DATA: Begin

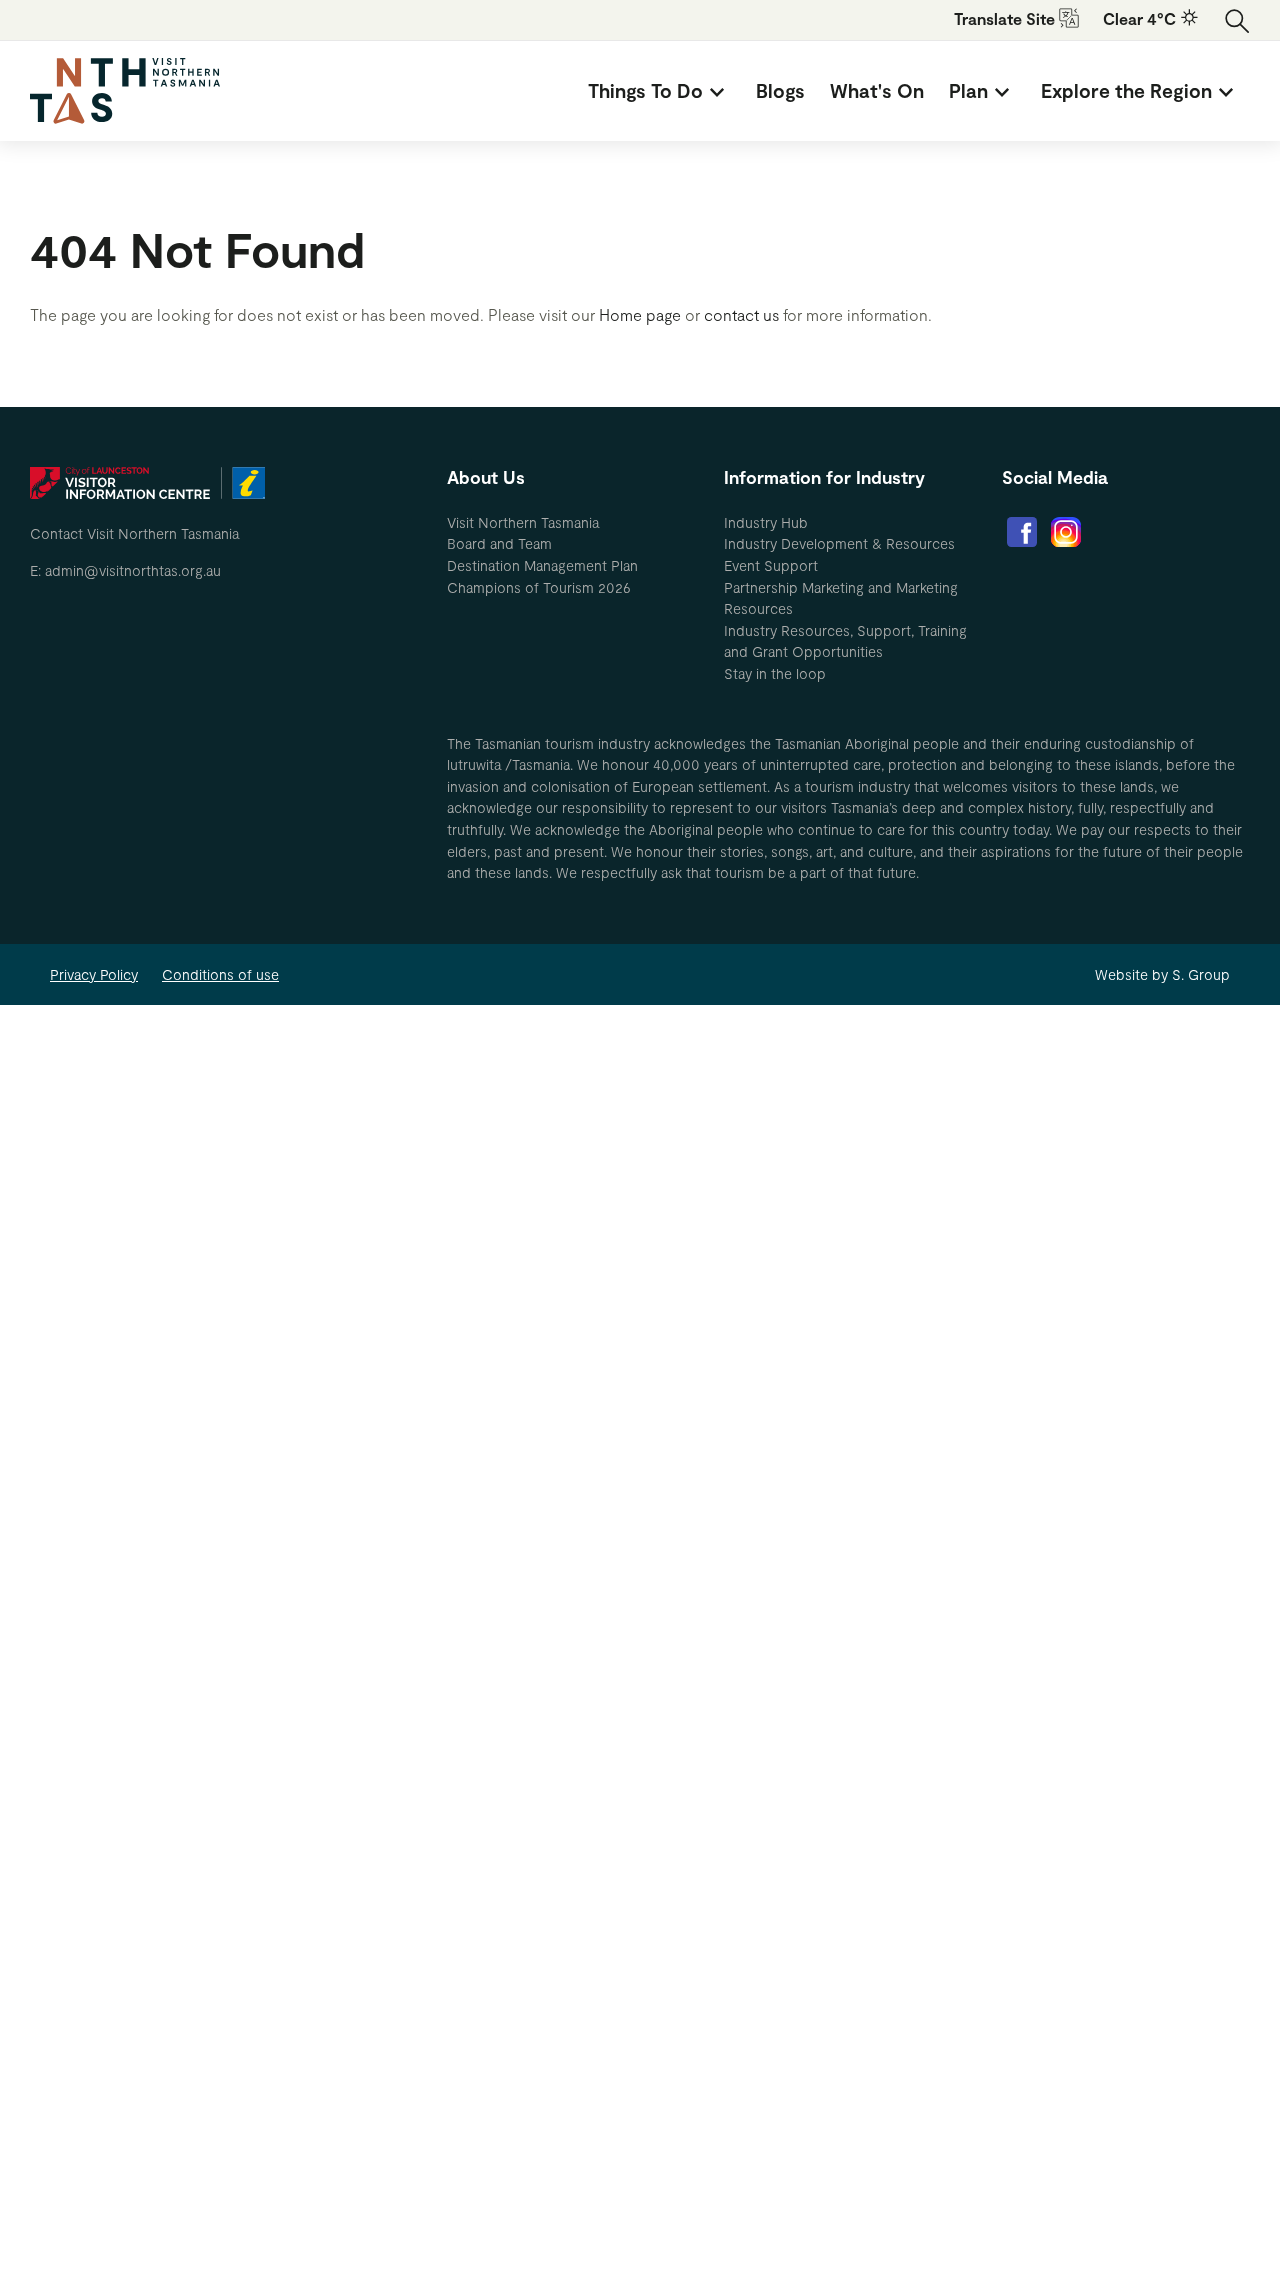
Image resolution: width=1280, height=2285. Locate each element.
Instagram (1066, 532)
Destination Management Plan (542, 565)
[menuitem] (659, 91)
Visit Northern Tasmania (523, 522)
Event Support (771, 565)
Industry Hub (766, 522)
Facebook (1022, 532)
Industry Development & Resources (839, 543)
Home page (640, 314)
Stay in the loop (775, 673)
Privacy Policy (94, 974)
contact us (741, 314)
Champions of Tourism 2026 (539, 587)
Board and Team (499, 543)
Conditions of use (220, 974)
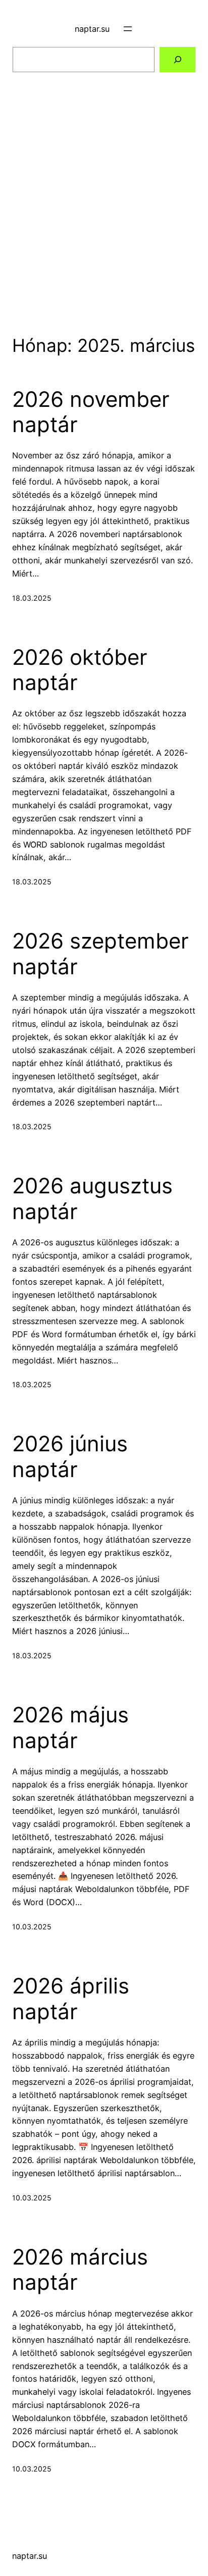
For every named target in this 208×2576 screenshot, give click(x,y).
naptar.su (92, 29)
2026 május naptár (70, 1727)
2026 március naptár (80, 2269)
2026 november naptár (91, 412)
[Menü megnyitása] (128, 29)
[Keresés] (177, 59)
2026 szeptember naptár (100, 953)
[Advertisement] (104, 190)
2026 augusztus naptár (92, 1198)
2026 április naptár (70, 1998)
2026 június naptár (70, 1456)
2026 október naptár (79, 670)
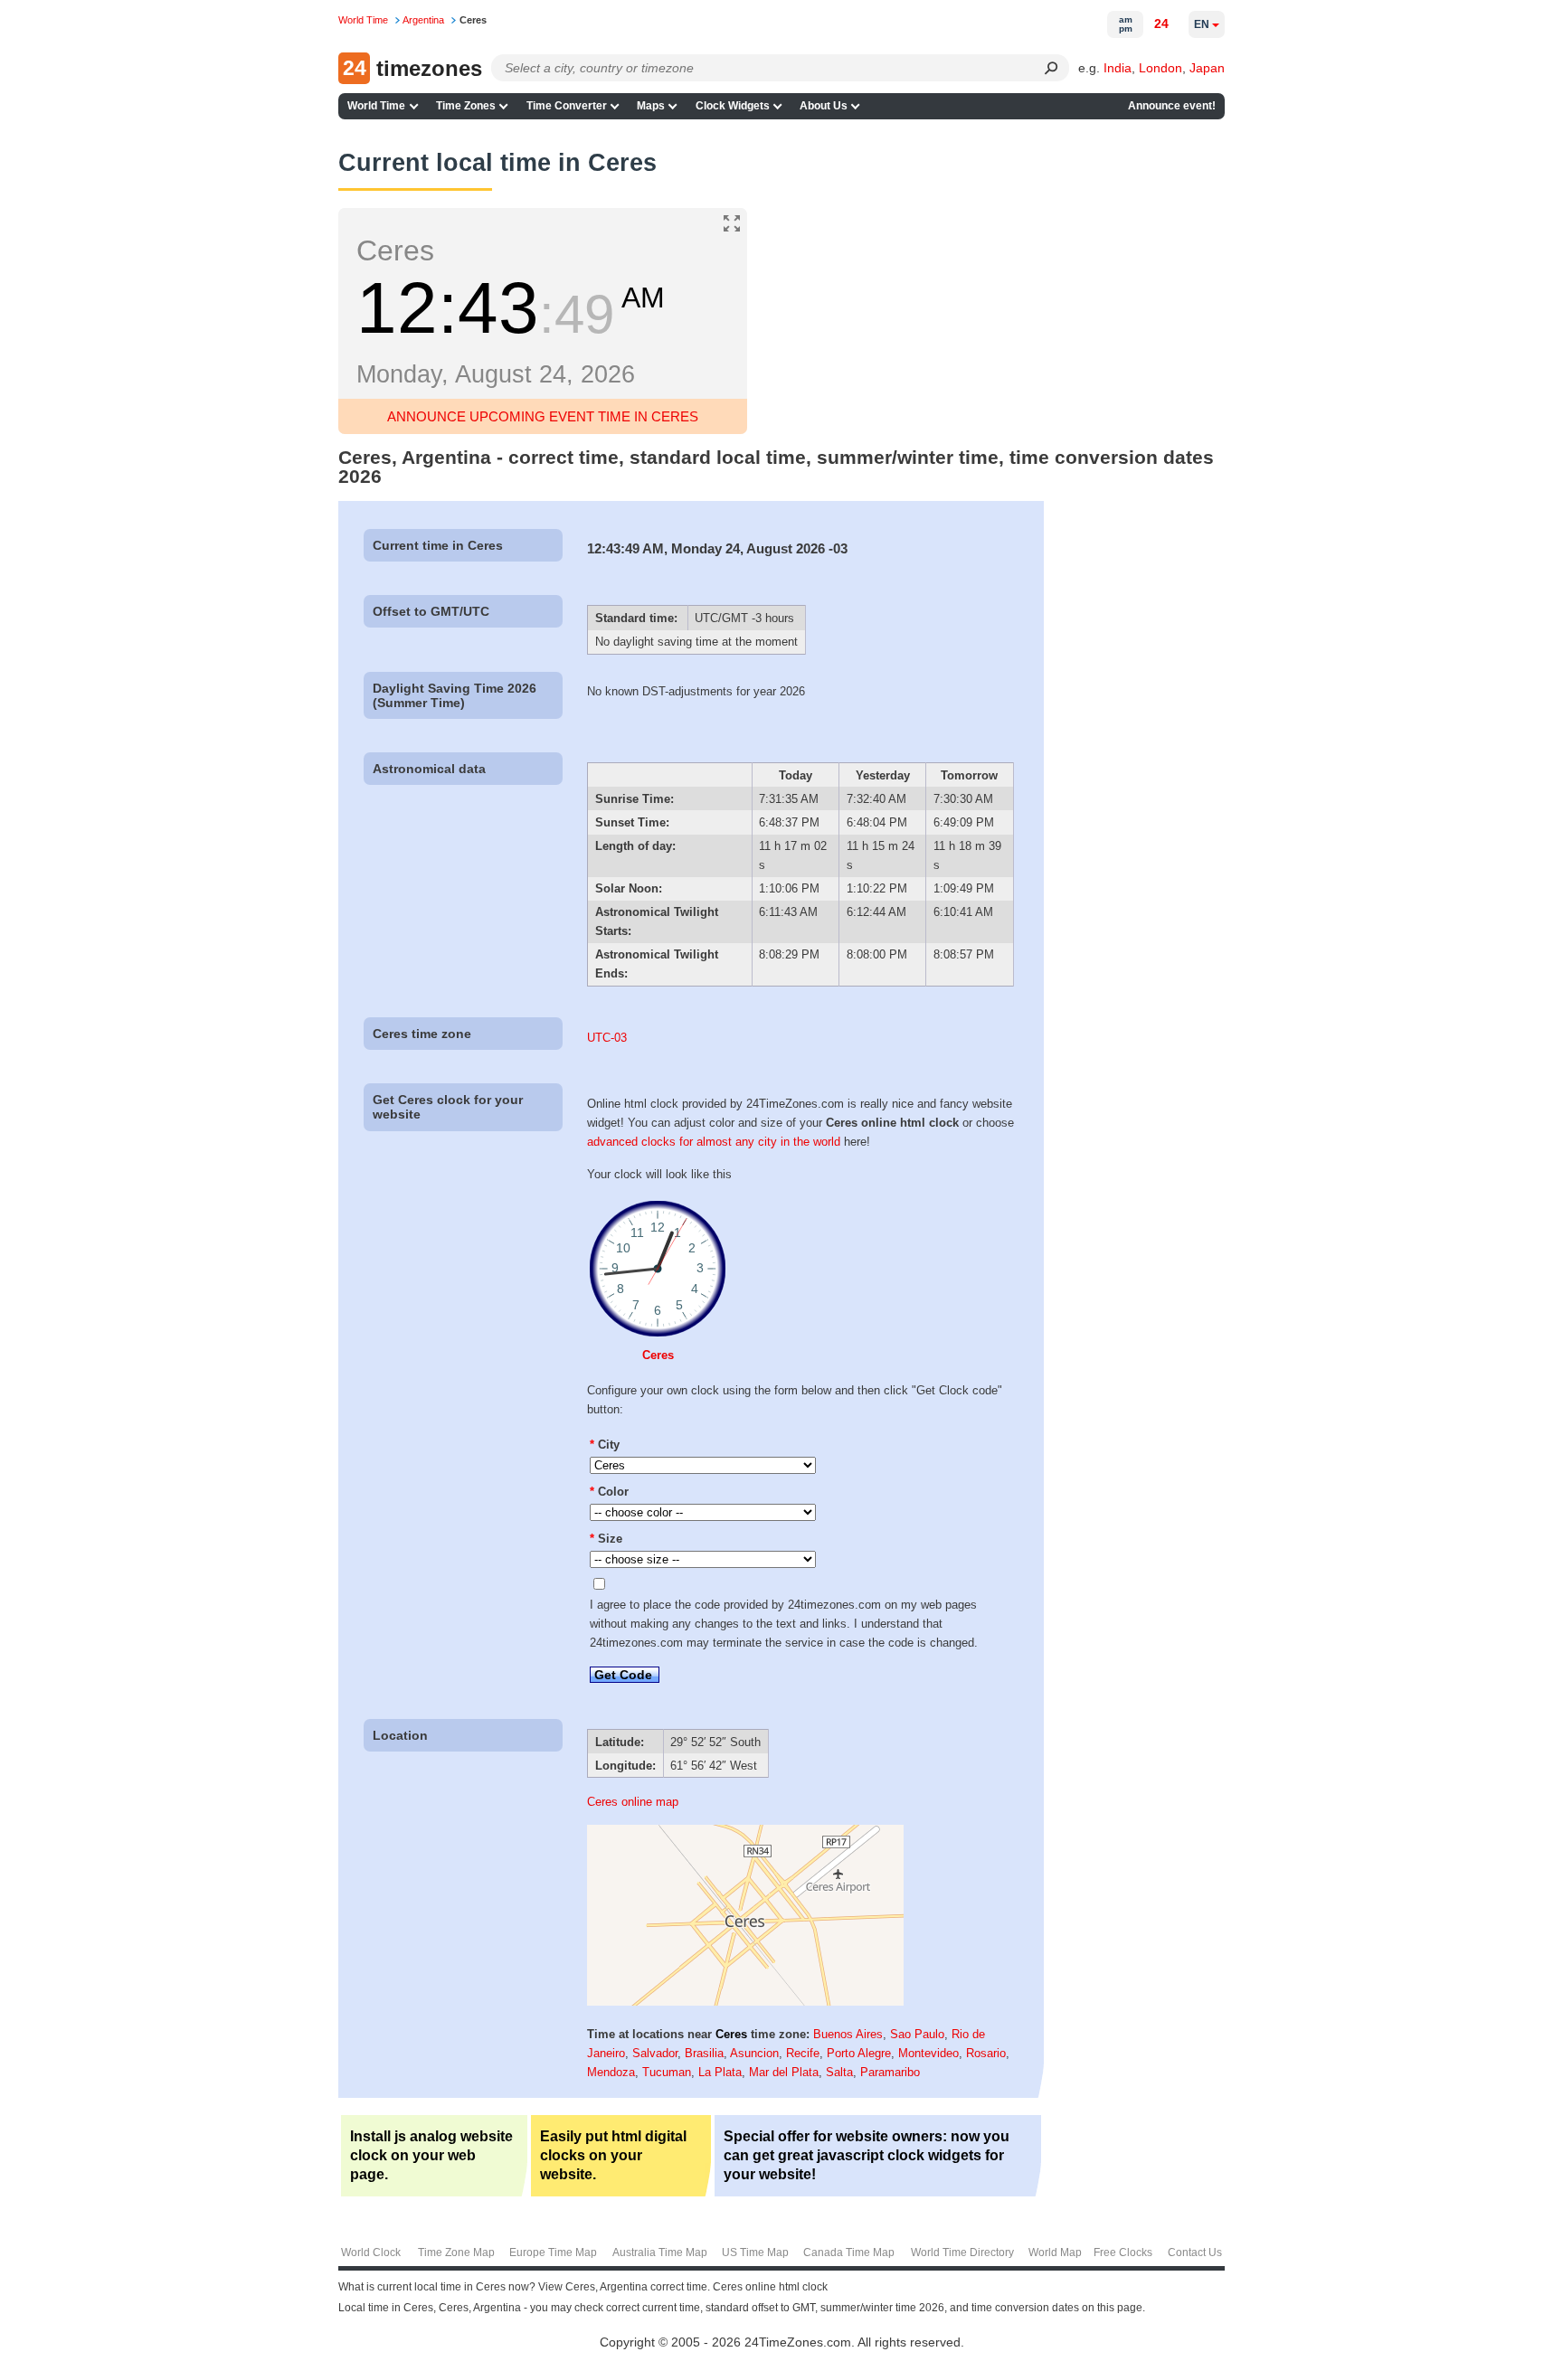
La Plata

DATA: End

WHAT IS NEEDED.
Search the records for the word "Industry", then list every line that has it.

ANSWER TO THE EXERCISE.
Industry Hub (766, 522)
Industry Development & Resources (839, 543)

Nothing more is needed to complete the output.